Whether she liked it or not, Rahni was going to need help in those early weeks after the baby was born. That’s when I got onto the doulas. They are birth companions and provide support to mothers and babies. I booked them in for round-the-clock support for when the baby was born. The doulas were wonderful; they drove Rahni to appointments in the final weeks of her pregnancy and were a team around her. And I stepped back and watched with growing hope. Women helping women to have babies with love and safety – that is the stuff of life.

We always had someone take Rahni to her ultrasound appointments and she always had one of us by her side to get those early glimpses of her baby girl growing and kicking. We talked about that baby girl all the time. Making it real helps.

I kid myself that I am pretty tough, but there was no stopping the tears when Rahni rang me to say Rossana had been born. I wasn’t surprised when I saw them together – Rahni was a natural, that much was for sure. And Rossana was a healthy, strong, beautiful baby, safe in her mother’s arms. They went home together and the doulas helped for weeks until Rahni could do it on her own.

Rossana is one now. She walks beside Rahni’s shiny, sporty, modern and pink wheelchair. She is full of joy and she is loved through and through. We do not need to work with Rahni at all now. Rossana is safe, and we have other mothers and babies to help. But we do have work left with this family and that’s about getting Rahni’s other kids to have better relationships with her and their little sister. It’s never too late.

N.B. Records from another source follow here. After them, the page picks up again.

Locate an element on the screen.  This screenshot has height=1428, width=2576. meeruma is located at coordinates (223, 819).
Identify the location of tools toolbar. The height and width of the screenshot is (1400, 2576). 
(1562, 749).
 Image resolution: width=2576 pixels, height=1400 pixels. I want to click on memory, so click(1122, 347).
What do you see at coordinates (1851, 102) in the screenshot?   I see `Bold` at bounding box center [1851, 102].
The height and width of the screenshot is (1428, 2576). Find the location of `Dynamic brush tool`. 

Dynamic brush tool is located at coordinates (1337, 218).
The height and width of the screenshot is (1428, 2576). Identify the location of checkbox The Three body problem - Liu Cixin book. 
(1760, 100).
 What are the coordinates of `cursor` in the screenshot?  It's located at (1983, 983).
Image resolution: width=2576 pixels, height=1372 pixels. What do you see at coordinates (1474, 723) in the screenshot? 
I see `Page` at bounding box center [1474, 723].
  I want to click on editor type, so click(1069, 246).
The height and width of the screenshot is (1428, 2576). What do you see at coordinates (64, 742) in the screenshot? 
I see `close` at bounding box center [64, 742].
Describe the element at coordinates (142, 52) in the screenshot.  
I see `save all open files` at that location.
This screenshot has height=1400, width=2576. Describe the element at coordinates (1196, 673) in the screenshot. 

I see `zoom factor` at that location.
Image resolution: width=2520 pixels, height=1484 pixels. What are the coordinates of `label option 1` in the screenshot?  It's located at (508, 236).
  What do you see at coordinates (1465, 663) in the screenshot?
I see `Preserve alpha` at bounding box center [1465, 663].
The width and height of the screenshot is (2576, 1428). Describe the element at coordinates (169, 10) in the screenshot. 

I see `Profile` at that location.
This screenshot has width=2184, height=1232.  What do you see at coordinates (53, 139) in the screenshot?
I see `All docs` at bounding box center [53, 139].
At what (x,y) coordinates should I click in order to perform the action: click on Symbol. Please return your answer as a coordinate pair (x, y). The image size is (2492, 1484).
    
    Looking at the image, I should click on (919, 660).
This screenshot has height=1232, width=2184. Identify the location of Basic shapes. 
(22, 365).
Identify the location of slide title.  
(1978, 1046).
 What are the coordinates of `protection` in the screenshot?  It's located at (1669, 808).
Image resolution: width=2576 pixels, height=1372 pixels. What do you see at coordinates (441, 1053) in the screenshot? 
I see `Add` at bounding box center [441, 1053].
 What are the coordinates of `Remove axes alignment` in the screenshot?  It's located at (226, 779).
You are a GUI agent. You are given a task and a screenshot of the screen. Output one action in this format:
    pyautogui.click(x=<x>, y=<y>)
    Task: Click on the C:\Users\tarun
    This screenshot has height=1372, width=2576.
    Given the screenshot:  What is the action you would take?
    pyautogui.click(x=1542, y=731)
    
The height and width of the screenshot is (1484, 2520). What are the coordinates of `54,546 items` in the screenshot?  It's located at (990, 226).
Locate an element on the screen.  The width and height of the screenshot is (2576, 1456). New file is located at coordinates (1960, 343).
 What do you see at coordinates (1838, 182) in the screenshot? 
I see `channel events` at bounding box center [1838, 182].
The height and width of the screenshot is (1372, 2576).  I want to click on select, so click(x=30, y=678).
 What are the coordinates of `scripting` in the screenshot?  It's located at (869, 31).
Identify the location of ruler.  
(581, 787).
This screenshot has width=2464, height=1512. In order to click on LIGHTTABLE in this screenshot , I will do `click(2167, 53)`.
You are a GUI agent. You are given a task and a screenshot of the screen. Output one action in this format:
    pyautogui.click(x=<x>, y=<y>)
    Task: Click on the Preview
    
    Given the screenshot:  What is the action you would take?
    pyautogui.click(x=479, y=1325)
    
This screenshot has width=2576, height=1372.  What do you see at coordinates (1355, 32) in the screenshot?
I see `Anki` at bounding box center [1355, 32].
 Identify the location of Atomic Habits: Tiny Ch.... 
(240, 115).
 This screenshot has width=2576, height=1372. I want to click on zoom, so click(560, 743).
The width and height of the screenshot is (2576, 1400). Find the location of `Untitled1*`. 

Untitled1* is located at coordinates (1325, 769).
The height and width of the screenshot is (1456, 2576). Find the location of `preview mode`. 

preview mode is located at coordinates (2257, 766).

I’m having my own baby girl soon. I can’t wait for the day I take her home from hospital, to do my best for her. It’s what all mothers want. I am lucky to have had people who believed in me, right from the beginning. That’s why I can trust my baby will be coming home. I can use that for good, to put that belief in other mothers. That’s why this job is the best use of me.

Rahni, mother

DCJ people have been in my life since I was 13 years old. I never thought I could like one of them until I met Narelle. She is the first one who ever listened to me. In the beginning I gave her a pretty hard time. I regret that now because she is good at her job. Very good. But I think she understood me and where I was coming from. That’s because she listened and she didn’t tell me what to do. I was so sick of people telling me what to do. I don’t like being told what needs to change without having any say.

It’s because of Narelle that I think differently about DCJ now. It’s because of Narelle that I have my little girl. Narelle came into my life right when I needed her. She believed in us. She helped me believe in me. I will always be grateful for that.

A picture of Rahni's daughter playing with her wheelchair
Rahni's daughter playing with her wheelchair.
A picture of Rhani, her daughter, and her caseworker Narelle
Rhani, her daughter, and her caseworker Narelle.

Reflection

Chris Leach

Deputy Secretary Disability Operations NSW Department of Family and Community Services

The American writer Susan Sontag once commented we are all ‘temporarily able bodied’. Most of us will have to deal with the effects of disability, whether it is acquired through birth, accident, illness or age.

Rahni’s story is an indication of what one determined caseworker can do. By not defining her client solely as a person with a disability, Aboriginal, a substance user, abused woman or mother at risk, she made a genuine difference to an individual’s life. Rather than imposing her own hierarchy of preferred outcomes, Narelle put her client at the centre of her practice and dealt with Rahni’s needs and priorities.

The situation is an object lesson in the use of active compassion. To be compassionate is not to be passive. It is the opposite – compassion is not at all weak. It is the ability to witness suffering and act strongly, with skill.